Under the optic of governance, the sacred cow of Sources might come under scrutiny too. Still dominated in the classic Table-of-Contents by Article 38 of the ICJ Statute, the orientation given to sources such as custom, treaties and ‘new sources' even in the most sophisticated analyses is about finding “what is the law” typically in the context of disputes about its content and when judges (or other decisors) have to make a decision. In the classic Table-of-Contents, the doctrine of sources is usually about resolving pathological situations in accordance with a credible and legitimate hermeneutics and theory of sources. Governance turns the attention from pathology to physiognomy. Sources, under the optic of governance, are after all the international equivalent of Law Making. From a classical perspective, when things go smoothly, when a customary rule is accepted by all relevant states, when there is an agreed interpretation of a treaty there is no problem of sources.

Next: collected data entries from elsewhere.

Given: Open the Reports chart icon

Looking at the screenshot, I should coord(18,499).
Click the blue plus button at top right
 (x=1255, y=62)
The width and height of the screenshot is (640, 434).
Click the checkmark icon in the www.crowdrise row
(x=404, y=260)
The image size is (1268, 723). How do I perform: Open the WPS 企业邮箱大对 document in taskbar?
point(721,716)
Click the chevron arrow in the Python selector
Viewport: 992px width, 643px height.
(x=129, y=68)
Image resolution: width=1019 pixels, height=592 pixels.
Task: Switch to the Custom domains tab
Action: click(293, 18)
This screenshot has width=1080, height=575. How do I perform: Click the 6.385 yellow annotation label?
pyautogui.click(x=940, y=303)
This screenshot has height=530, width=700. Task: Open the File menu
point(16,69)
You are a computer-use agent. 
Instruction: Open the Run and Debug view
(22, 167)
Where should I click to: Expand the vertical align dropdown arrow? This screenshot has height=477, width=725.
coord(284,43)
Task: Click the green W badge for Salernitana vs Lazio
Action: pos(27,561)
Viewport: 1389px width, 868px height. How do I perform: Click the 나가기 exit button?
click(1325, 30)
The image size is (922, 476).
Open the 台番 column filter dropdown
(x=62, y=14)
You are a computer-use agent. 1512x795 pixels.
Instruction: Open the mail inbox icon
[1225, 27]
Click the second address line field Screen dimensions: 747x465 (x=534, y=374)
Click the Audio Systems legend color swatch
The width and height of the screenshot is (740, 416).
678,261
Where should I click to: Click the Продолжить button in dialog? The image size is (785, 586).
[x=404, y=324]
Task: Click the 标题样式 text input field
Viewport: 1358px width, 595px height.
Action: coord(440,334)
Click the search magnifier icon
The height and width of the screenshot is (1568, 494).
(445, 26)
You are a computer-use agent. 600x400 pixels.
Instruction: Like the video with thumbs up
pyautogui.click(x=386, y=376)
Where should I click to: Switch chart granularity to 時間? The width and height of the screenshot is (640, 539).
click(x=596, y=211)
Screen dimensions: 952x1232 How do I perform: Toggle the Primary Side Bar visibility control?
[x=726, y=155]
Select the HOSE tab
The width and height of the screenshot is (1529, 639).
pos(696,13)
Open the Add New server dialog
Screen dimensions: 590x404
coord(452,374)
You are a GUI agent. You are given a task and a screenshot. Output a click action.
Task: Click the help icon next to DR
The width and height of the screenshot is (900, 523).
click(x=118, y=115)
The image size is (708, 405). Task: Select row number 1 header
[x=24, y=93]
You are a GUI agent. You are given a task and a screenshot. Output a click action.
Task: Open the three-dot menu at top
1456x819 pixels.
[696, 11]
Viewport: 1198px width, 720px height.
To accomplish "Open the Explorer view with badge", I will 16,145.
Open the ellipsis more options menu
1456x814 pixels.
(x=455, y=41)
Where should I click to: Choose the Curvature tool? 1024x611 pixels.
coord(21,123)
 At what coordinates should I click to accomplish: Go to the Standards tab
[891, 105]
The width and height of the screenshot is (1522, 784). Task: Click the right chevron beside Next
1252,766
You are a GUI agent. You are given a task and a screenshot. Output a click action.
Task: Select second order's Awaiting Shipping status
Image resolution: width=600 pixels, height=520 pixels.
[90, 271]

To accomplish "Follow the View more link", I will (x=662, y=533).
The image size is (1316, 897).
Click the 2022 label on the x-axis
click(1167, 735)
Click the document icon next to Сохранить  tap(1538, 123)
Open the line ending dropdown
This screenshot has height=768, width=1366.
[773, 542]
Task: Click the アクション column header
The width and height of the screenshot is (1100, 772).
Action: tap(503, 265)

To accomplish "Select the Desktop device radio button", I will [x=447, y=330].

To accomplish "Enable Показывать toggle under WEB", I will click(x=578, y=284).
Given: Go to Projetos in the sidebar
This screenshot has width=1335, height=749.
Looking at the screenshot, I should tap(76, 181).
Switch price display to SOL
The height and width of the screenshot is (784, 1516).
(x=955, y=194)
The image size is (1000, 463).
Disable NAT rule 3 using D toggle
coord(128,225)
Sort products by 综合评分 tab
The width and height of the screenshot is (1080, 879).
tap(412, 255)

From a governance perspective that normalcy is precisely where the problems begin: Under what normative political theory can custom, especially a custom which might have a profound effect on individuals and welfare, claim its legitimate binding authority? ( Pacta sund Servanda does not answer the normative question, it begs it). Should we be concerned about the enforcement of treaties – especially those with far reaching effects into realms traditionally governed by municipal administrative law – when these norms escape the kind of controls we insist in similar domestic regulation? Do we need to rethink sources as Law Making? And with what consequences?

Some issues which may pertain to the mapping of international law – to its Table of Contents – straddle changes in the real world and in the world of ideas. The way in which, for example, we tend to think that culture has replaced ideology as one of the central challenges to a universal, consensual international normativity involves factual as well as conceptual changes. The very notion of Globalization (and its discontents) is a cross between real world changes and ways of thinking about those changes, a combination of phenomenon and notion.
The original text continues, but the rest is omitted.